▶ **Texte fourni**
Évidemment, le réchauffement climatique devrait être une préoccupation majeure de l’ensemble de la population mondiale, on parle purement et simplement de la survie de l’être humain. Oui, mais! Pour une partie des habitants de notre planète – la majorité en fait – l’urgence ne vient pas de cette menace-là, un peu abstraite et lointaine quand même, mais bel et bien de savoir s’ils pourront – ou non – payer leur loyer et se nourrir à la fin du mois. On l’a vu avec les gilets jaunes, augmenter le prix de l’essence de quelques centimes suffit à mettre des familles dans le rouge. Et on parle de la France, pas de pays qui doivent faire face à une pauvreté bien plus présente, à des maladies ou autres conflits armés. Je le regrette, mais la crise climatique est un « problème de riche » que certains peuvent se permettre de vouloir arranger quand d’autres n’ont pas les moyens d’y penser car d’autres soucis les préoccupent davantage. Paradoxalement, les riches, eux, n’en font pas assez… Pour certains, le pied du mur n’est pas dans quelques années, mais bien demain, quand il faudra se demander « qu’est-ce qu’on mange aujourd’hui? »
«Une lutte qui m’a perdue en route»

▶ **Données enregistrées**
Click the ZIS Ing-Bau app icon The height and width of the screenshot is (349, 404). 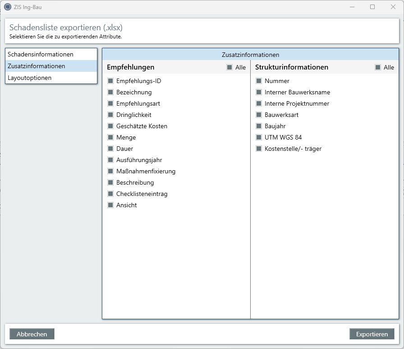[7, 7]
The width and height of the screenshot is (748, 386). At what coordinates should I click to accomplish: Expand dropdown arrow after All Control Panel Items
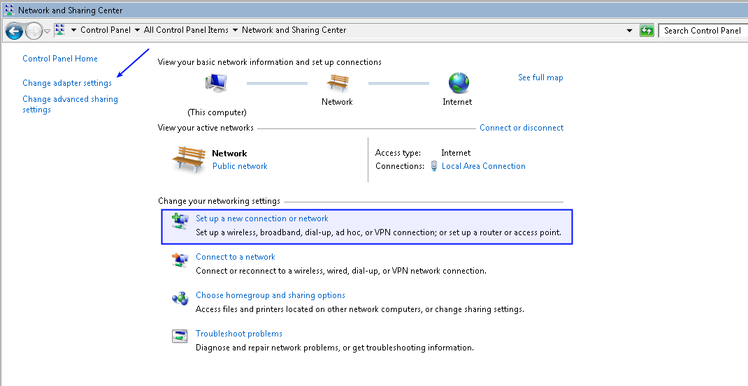coord(235,30)
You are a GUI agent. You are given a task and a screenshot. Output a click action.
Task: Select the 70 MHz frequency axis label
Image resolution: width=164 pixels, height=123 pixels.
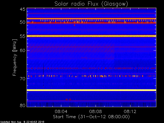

▶ **Vos tâches**
1. D'après le texte sur la crise climatique, quel mouvement a montré qu'augmenter le prix de l'essence de quelques centimes suffit à mettre des familles dans le rouge ?
2. Expliquez pourquoi le texte sur la crise climatique qualifie celle-ci de « problème de riche ».
Appuyez-vous uniquement sur le texte pour répondre.

▶ **Corrigé proposé**
1. Les gilets jaunes.

2. Certains peuvent se permettre de vouloir régler cette crise, tandis que d'autres n'ont pas les moyens d'y penser, car d'autres soucis les préoccupent davantage. Pour la majorité des habitants de la planète, l'urgence n'est pas cette menace abstraite et lointaine. C'est de savoir s'ils pourront payer leur loyer et se nourrir à la fin du mois.